Tue Oct 19 16:14:25 EDT 2010

On Tue, Oct 19, 2010 at 12:02 PM, Tobiah <toby at rcsreg.com> wrote:
> I've been reading about the Unicode today.
> I'm only vaguely understanding what it is
> and how it works.

Petite Abeille already pointed to Joel's excellent primer on the
subject; I can only second their endorsement of his article.

> Please correct my understanding where it is lacking.
<snip>
> Now for the mysterious encodings.  There is the UTF-{8,16,32}
> which only seem to indicate what the binary representation
> of the unicode character points is going to be.  Then there
> are 100 or so other encoding, many of which are language
> specific.  ASCII encoding happens to be a 1-1 mapping up
> to 127, but then there are others for various languages etc.
> I was thinking maybe this special case and the others were lookup
> mappings, where a
> particular language user could work with characters perhaps
> in the range of 0-255 like we do for ASCII, but then when
> decoding, to share with others, the plain unicode representation
> would be shared?

There is no such thing as "plain Unicode representation". The closest
thing would be an abstract sequence of Unicode codepoints (ala
Python's `unicode` type), but this is way too abstract to be used for
sharing/interchange, because storing anything in a file or sending it
over a network ultimately involves serialization to binary, which is
not directly defined for such an abstract representation (Indeed, this
is exactly what encodings are: mappings between abstract codepoints
and concrete binary; the problem is, there's more than one of them).

Python's `unicode` type (and analogous types in other languages) is a
nice abstraction, but at the C level it's actually using some
(implementation-defined, IIRC) encoding to represent itself in memory;
and so when you leave Python, you also leave this implicit, hidden
choice of encoding behind and must instead be quite explicit.

>  Why can't we just say "unicode is unicode"
> and just share files the way ASCII users do.

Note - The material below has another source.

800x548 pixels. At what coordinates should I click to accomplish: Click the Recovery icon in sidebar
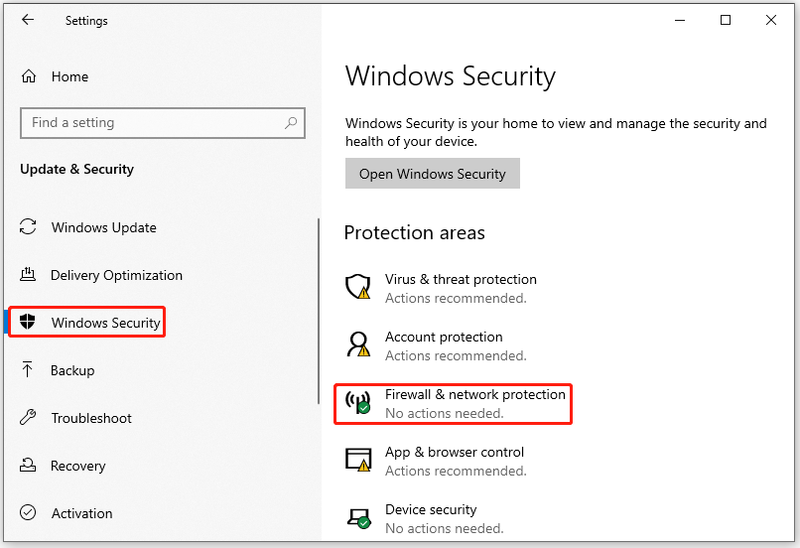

Because just "Unicode" itself is not a scheme for encoding characters
as a stream of binary. Unicode /does/ define many encodings, and these
encodings are such schemes; /but/ none of them is *THE* One True
Unambiguous Canonical "Unicode" encoding scheme. Hence, one must be
specific and specify "UTF-8", or "UTF-32", or whatever.

Cheers,
Chris
--
http://blog.rebertia.com